Vamos começar desromantizando o suicídio. Da forma como Courtney Love coloca, é realmente algo “imbecil” acreditar na ideia de que é melhor “queimar do que ir se apagando”. Não podemos também menosprezar a dor de quem comete suicídio. O objetivo deste texto não é de forma alguma julgar uma vida ou morte, nem mesmo analisar este aspecto da narrativa, mas falar um pouco sobre o que pode ser encontrado ao ler “Mais Pesado que o Céu”. A depressão e o vício químico foram duas coisas que o levaram a pensar que não havia nada melhor em sua vida ou seu futuro que a morte. A fama também é um fator que pesou muito na equação. O suicídio é resultado de uma dor profunda.

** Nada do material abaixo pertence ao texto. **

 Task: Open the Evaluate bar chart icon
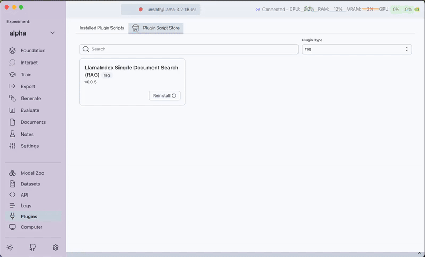click(x=12, y=110)
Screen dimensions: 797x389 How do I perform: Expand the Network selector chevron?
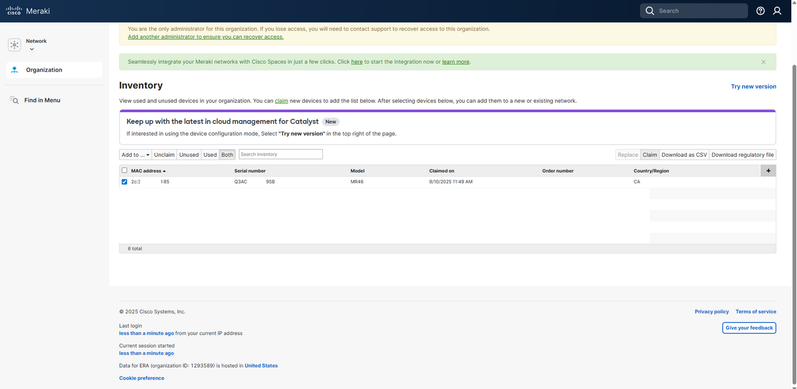[32, 49]
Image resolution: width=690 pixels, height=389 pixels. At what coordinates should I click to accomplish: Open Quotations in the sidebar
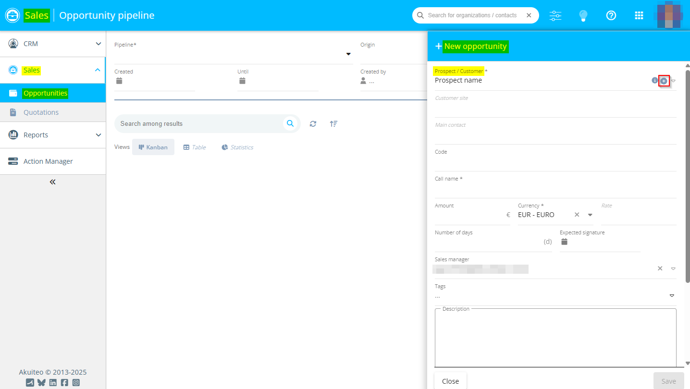pos(41,112)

[Se você sente ou já sentiu algo do tipo, busque ajuda profissional. Estamos no mês de conscientização e prevenção do suicídio (Setembro Amarelo) então busque informações sobre o assunto, mesmo que não seja o seu caso, você pode ajudar um amigo ou familiar que está com problemas de saúde mental.]

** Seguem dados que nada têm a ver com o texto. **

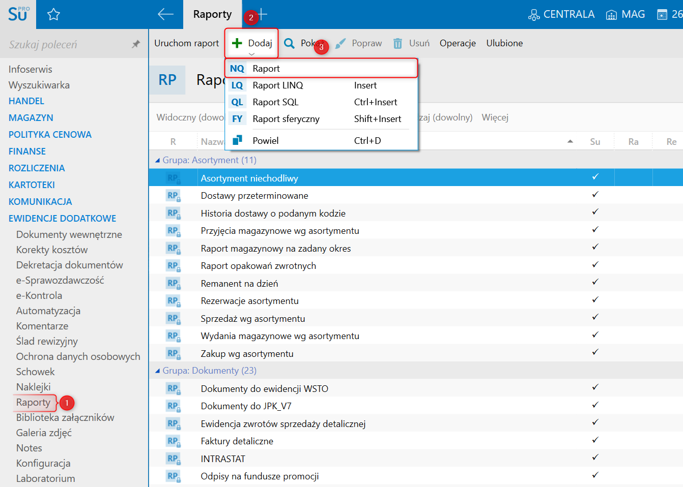
Task: Click the CENTRALA network icon
Action: pyautogui.click(x=534, y=15)
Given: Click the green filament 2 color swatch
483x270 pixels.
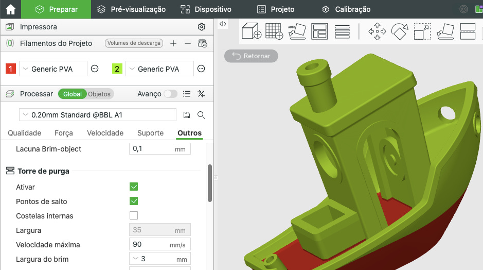Looking at the screenshot, I should tap(117, 69).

Dito tudo isso, não acredite nunca e de forma alguma que transtornos psicológicos podem fazer de alguém um artista melhor e, por conta disso, não se deve passar por tratamentos. Não romantize dores emocionais como forma de alcançar a criatividade: artistas são melhores se estiverem saudáveis. Qualquer pessoa será melhor se estiver saudável, basta pensar que um problema de saúde mental é um problema de saúde e o tratamento é indispensável. A exemplo de Kurt Cobain, quando as crises foram aumentando, ele deixou de cumprir várias obrigações com a banda, como shows e ensaios, e o ritmo de produção despencou em queda livre. O último disco do Nirvana, “In Utero”, foi realizado com muito custo e principalmente por conta dos esforços dos outros membros da banda, Krist Novoselic e Dave Grohl. Novamente, procure ajuda profissional caso você ache necessário.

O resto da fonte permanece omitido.